Our project going great and so far, we’ve been creating meaningful commit or we can say restore point.

On this faithful day, we had bug, in trying to solve it we broke our code 😄.

We couldn’t figure out what went wrong, fortunately we haven’t done much from our previous commit.

Oh good God, let default back to our previous commit.

git reset --hard HEAD

Let don’t freak out, HEAD holds the reference to our latest commit.

If we want to resert to other commit, we replace the HEAD with the commit SHA key.


When we first initize a git repo in our project, git automatically creates a new branch for our project, this is usually called main or master.

Branches are like folders and are movable

Our website is in production on the master branch, but we want to experiment with adding cool animations to our landing page.

Instead of modifying our master branch directly, we create a new branch.

git branch animation

We just created a new branch called animation.

We can view the branches in our repo by running:

git branch


To switch between branches we use:

git checkout BRANCH-NAME

in our case we are to switch to the animation branch we’ve just created.

git checkout animation

We can also checkout to commits not just branches.

git checkout COMMIT-SHA-KEY


Whoa, the animation are looking great so far.

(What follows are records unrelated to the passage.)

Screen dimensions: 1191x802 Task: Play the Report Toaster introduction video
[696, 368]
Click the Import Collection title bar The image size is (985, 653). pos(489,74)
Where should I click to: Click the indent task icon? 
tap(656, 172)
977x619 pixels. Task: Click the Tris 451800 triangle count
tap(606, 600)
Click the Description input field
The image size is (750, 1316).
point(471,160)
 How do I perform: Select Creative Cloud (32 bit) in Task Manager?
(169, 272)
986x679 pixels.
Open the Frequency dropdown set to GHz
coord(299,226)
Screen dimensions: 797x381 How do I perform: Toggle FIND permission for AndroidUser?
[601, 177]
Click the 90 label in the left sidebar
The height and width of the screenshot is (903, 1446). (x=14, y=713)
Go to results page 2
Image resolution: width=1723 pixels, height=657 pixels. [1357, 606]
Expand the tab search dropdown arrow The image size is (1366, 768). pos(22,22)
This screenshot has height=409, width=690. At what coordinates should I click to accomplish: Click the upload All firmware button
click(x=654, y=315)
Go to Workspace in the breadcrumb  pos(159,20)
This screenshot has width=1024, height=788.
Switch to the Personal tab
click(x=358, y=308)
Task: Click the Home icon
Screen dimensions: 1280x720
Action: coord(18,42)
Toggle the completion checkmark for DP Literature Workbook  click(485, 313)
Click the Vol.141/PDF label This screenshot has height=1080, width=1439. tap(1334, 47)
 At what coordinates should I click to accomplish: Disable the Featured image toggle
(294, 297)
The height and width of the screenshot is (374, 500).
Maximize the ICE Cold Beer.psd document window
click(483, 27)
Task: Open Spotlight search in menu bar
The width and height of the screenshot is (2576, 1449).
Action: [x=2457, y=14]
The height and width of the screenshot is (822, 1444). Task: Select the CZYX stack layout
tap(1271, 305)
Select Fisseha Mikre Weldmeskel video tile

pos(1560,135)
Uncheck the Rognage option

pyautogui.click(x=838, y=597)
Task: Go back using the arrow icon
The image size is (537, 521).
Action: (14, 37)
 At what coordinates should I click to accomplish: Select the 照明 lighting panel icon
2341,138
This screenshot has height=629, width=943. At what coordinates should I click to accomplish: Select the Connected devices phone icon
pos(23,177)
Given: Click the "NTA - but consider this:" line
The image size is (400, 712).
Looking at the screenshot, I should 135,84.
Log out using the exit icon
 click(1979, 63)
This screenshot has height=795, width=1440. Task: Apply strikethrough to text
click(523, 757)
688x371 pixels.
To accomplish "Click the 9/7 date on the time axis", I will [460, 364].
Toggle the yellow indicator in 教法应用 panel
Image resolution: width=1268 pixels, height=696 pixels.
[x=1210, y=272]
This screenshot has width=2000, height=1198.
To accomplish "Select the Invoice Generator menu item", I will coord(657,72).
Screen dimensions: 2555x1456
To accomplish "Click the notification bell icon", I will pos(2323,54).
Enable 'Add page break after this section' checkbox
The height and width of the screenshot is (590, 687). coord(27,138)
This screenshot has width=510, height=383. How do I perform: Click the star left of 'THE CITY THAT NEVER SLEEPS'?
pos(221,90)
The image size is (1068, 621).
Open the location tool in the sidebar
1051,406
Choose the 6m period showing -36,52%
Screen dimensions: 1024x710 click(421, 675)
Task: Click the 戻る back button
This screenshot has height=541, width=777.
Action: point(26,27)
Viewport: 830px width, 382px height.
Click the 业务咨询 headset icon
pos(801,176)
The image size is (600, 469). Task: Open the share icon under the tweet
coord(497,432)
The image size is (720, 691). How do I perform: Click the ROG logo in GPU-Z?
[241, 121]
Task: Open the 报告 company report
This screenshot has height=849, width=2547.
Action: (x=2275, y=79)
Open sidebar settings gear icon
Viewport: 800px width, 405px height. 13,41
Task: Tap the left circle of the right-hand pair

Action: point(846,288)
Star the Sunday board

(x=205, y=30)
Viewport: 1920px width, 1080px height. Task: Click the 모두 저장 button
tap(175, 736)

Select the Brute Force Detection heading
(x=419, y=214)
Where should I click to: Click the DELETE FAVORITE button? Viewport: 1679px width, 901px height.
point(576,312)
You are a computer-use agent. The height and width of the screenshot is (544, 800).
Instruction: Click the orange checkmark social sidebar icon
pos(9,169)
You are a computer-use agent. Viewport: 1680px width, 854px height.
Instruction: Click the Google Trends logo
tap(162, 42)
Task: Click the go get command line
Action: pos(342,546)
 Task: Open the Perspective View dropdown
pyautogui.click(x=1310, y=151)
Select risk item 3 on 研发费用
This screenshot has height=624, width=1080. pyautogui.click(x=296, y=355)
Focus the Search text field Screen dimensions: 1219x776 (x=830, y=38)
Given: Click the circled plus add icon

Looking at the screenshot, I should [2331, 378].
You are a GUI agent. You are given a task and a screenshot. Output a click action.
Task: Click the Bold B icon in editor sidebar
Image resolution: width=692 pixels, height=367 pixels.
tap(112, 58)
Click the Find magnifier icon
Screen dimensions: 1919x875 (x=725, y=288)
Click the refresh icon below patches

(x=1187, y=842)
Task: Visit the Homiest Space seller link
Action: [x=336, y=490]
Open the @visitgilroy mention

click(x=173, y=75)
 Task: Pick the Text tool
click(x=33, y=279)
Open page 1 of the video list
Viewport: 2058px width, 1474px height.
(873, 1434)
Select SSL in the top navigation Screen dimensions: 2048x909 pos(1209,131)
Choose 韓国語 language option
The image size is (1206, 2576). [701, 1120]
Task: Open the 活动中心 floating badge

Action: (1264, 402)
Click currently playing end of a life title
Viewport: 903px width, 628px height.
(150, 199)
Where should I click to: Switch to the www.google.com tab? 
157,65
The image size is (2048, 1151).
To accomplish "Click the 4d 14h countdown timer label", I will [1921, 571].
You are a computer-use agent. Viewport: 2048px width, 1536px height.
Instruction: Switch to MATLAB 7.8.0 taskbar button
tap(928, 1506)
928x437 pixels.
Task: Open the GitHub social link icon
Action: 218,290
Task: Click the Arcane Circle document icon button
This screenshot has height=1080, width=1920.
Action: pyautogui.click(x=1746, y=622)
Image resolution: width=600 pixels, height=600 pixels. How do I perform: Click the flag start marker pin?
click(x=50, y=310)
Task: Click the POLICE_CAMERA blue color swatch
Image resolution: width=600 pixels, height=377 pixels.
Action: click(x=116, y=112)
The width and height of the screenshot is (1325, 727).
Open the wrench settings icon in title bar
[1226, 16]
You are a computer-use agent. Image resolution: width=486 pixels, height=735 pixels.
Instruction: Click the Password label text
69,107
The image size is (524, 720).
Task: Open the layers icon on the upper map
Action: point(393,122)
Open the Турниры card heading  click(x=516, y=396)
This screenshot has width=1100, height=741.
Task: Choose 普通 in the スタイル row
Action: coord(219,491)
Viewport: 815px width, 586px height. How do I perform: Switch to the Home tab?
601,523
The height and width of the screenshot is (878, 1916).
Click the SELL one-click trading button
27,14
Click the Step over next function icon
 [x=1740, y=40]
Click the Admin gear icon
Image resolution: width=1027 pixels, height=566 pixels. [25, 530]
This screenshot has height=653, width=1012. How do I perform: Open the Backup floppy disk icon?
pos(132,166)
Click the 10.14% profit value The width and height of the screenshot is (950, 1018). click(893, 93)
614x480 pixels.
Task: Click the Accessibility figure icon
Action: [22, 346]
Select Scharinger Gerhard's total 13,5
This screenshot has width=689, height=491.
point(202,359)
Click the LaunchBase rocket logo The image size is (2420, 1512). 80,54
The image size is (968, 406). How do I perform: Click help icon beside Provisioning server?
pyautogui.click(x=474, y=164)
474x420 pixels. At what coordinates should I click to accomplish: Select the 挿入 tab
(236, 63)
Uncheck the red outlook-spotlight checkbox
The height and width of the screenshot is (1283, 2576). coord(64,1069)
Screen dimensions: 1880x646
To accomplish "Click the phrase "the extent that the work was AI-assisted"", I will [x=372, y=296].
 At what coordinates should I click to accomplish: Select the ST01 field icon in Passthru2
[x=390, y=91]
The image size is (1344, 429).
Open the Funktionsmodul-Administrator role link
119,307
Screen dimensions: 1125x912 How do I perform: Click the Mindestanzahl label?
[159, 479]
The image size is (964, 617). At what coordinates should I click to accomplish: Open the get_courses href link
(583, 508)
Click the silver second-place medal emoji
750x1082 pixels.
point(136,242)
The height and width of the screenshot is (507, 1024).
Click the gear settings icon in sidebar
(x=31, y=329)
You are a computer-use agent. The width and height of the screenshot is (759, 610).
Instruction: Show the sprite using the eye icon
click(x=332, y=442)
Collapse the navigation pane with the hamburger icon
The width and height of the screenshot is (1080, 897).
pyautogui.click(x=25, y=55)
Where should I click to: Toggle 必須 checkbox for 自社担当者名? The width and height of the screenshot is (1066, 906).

After lots of commit to our new branch, perfect time to merge with our master branch 😍.

  • First we checkout to our master branch.
git checkout master
  • Then we merge in the animation branch.
git merge animation

Maybe we are done with the animation branch, we can delete with:

git branch -d animation


Git is a tool every developer should learn, it saves tons of time and makes managing your codebase easier (not the coding part 😅).

Although collaboration with git is mostly tied to GitHub, which we didn’t cover in our short journey.

if you get stuck, remember there is always Google to pick you up 😅.